Q: What does the man who has everything want?
A: He wants to make a difference.
At least, Roman Abramovich, the super-rich Russian owner of Chelsea Football Club, apparently does. His chief executive, Peter Kenyon, was reported in the Guardian as saying: ‘When we talked about “What do you want Chelsea to do? What is success?”, he said he wanted Chelsea to “make a difference”.’
It’s an intriguing response in the context. How do you make a difference through football? What is success, really? (And did Jose Mourinho leave the club because he hadn’t made a difference? Or the kind of difference Roman didn’t like?)
Abramovich’s words reflect one of the deeper longings we all feel – at some level or other to make a difference. Not just to go through the motions, even if we are ‘successful’ as we do so. Our motives may vary, of course: some may want to make a difference in order to feel wanted, or to be remembered after they’re gone; others may wish to change the world to suit themselves. But most of us, deep down, also want to make a difference for good.

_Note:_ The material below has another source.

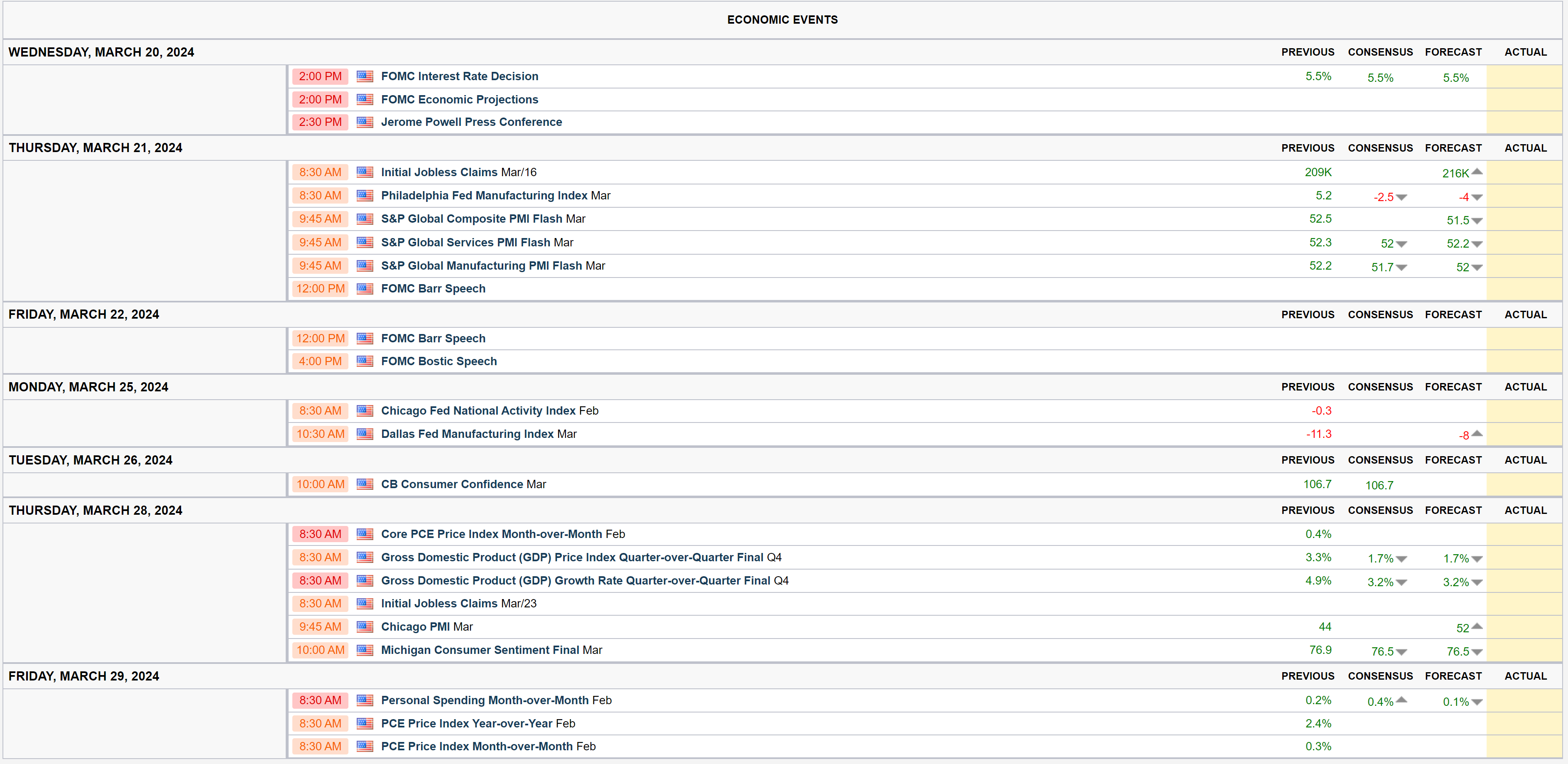Open Michigan Consumer Sentiment Final event
The height and width of the screenshot is (764, 1568).
coord(480,650)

The danger, perhaps, is that our dreams are too grand, or too abstract, and we fail to turn them into reality. Christians, for example, may talk (quite understandably) of wanting to see the country turn to God, of praying for world peace, of longing to make poverty history…
Perhaps the best place to start is by asking, more realistically: What difference do I make?
In one sense, whether we are a Russian billionaire or the man or woman who cleans his toilet, we can’t help but make a difference, whether positive or negative, just through being different. We are, after all, each unique. As Jesus said in Luke 6 (as paraphrased by Eugene Peterson), ‘It’s who you are, not what you say and do, that counts … The health of the apple tells the health of the tree.’
So, perhaps it’s less a case of dreaming abstractly of making a difference and more of making our actual difference count. Using it for the benefit of the kingdom of God, and to help others to celebrate their own uniqueness, their made-in-the-image-of-God-ness.
Followers of Jesus must believe they can make all the difference in the world. Followers of Chelsea, meanwhile, will just have to wait and see what difference Avrum Grant makes.